そして、自分のベッドに勢いよく飛び込んで、顔を枕に埋める。
僕は何に動揺しているんだろうか。今の母親との会話のどこに、こんなに動揺する要素があったのか。
「……黛さん……」
仰向けになって、彼女の名前を口に出してみる。いや、ちがう。これじゃない。
「……ゆりみ……」
これでもない。なんとなく、これではない気がする。
「……ユリ…?」
ふいに、頭の中で、失くしていたパズルを見つけたような衝撃が走る。心の中で、これだ!と叫んで、身体を起こしてしまうほどだった。

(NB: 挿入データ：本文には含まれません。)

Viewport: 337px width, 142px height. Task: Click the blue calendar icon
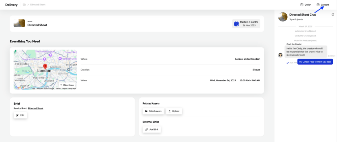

しばらくすると、無駄に高揚していたことに気づいて我に帰った。また仰向けになって、今度は自分の両腕で視界を覆い隠す。また明日、彼女に会ったら。
「……傷……」
彼女の笑顔を思い浮かべたと同時に、右頬の打撲痕のことも思い出した。
僕が異様なほど母親の発言に動揺してしまった理由は、おそらくこれなのだろう。
あの傷は、誰によって出来たものなのか。僕が訊いても、きっと彼女の事だから「階段から落ちたんだ」とか言うんだろうけれど、階段から転げ落ちたって、あれほど生々しい傷はできないだろう。

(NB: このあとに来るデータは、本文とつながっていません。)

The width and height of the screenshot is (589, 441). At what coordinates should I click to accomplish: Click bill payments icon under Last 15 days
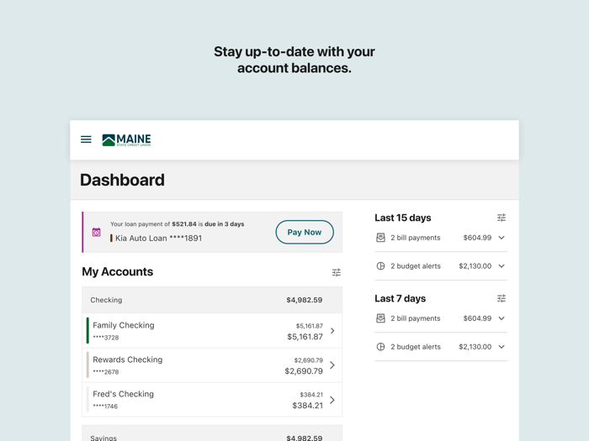380,238
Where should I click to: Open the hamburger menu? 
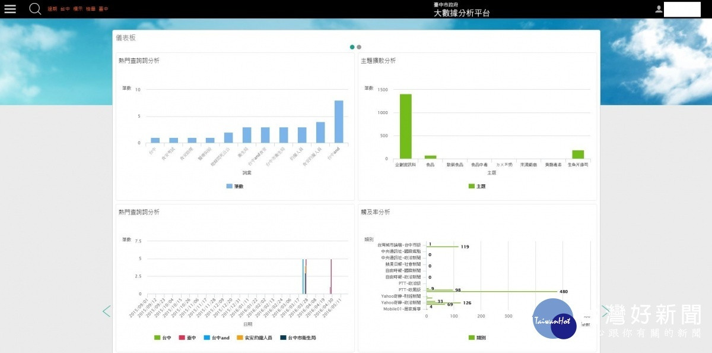(x=10, y=9)
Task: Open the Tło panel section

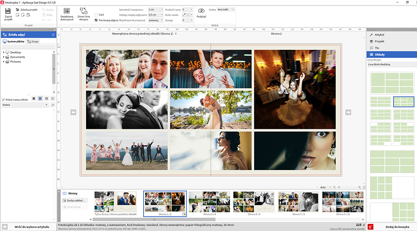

そう考えてしまうと、より一層、母親の発言に嫌気が差してくる。もっというと、母親と同じ結論に至ってしまう自分に一番嫌気が差していた。
あの傷は。
彼女の母親による暴行の痕かもしれない。
結局、その日は、浅く薄っすらと眠ることができなかった。ずっと彼女のことを考えていたといえば聞こえはいいが、実際何もできていない自分がどうしようもなく情けない。そして、それの真偽を確かめることすらできない自分が悔しくてたまらなかった。

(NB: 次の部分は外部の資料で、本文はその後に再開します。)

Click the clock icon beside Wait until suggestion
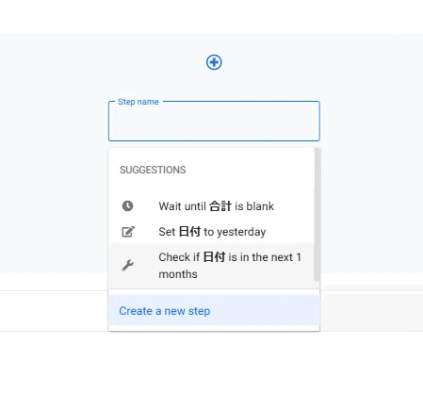coord(127,206)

ようやく朝になって、僕は彼女の迎えが来るよりも早く、家の外に出ていた。
相変わらず外は暑い。まともに立っているだけで眩暈がしてきそうなくらいの熱量と、つい目を細めてしまうほどの眩しい日差しが僕を襲う。やはり、家の中で待っていればよかったと思ったけれど、毎日そんな事をしていては彼女に申し訳ないような気がして、たまには外で待っていようと思った。わざわざ、用事なんてないはずなのに、彼女は僕の家まで来てくれて、学校の登下校にも付き合ってくれるのだ。
本当に、彼女には頭が上がらない。
そんなことを考えていると、彼女が奇妙な目で僕を見ながら、僕を迎えに来た。
「あれ?幸雄くん?今日は、やけに早起きだね?」
「この時間に起きるのが、ふつうなんだよ」
「あはは、そういえばそうだね」
彼女は、またいつものように華麗に笑う。
「それじゃあ、行こうか」
彼女はそうやって、歩き出した。
僕もそれに遅れないように、彼女の後ろを歩く。いつもと同じ、変わらない光景だった。
しばらく歩いたところで、僕はふいに昨日考えていたあだ名を思い出す。
「なぁ、――ユリ?」
「――」
僕が冗談半分でそう言うと、彼女はぴたりとその場で立ち止まった。まるで、呼吸をしなくなったかのように、彼女は僕に背を向けたまま、その小さな身体を完全に停止させた。
「……?……あの、黛さん……?」
「……あ、なに?」
彼女は、ふと我に帰ったらしく、またいつもの笑顔で振り返る。
「……いや、……」
なにかとんでもない事をしてしまった気がした。踏み込んではいけない領域に、足を踏み入れてしまったような、そんな感覚で脳が満たされていった。決して口にしてはいけない禁句を、僕は軽はずみで発言してしまったのかもしれない。
「ねぇ、幸雄くん?」
「……な、何……」
彼女は笑顔のまま、前に視線を移し、再び歩き始めながら僕にそう訊いた。
「その“ユリ”って名前、どうしたの?」
「ど、どうしたのって……昨日、たまたま思いついたんだけど」
「……そっか」
「うん」
彼女の声は、笑っている。けれど、どこか寂しさや危うさを孕んでいるようにも聞こえた。
「でも私、そのあだ名、あんまり好きじゃないかな」
「――そ、そうだよな!ごめんごめん!急にあだ名で呼んじゃってさ!次からは、ちゃんと“ゆりみ”って呼ぶようにするよ」
「うん。そうしてくれると、ありがたいかな」
彼女は背を向けて、僕にそう言う。
僕は、こんな時でも彼女の後ろ姿を見るのが精一杯だった。
そうして今日も、僕は彼女がどんな顔をして僕の前を歩いているのか、分からないままだった。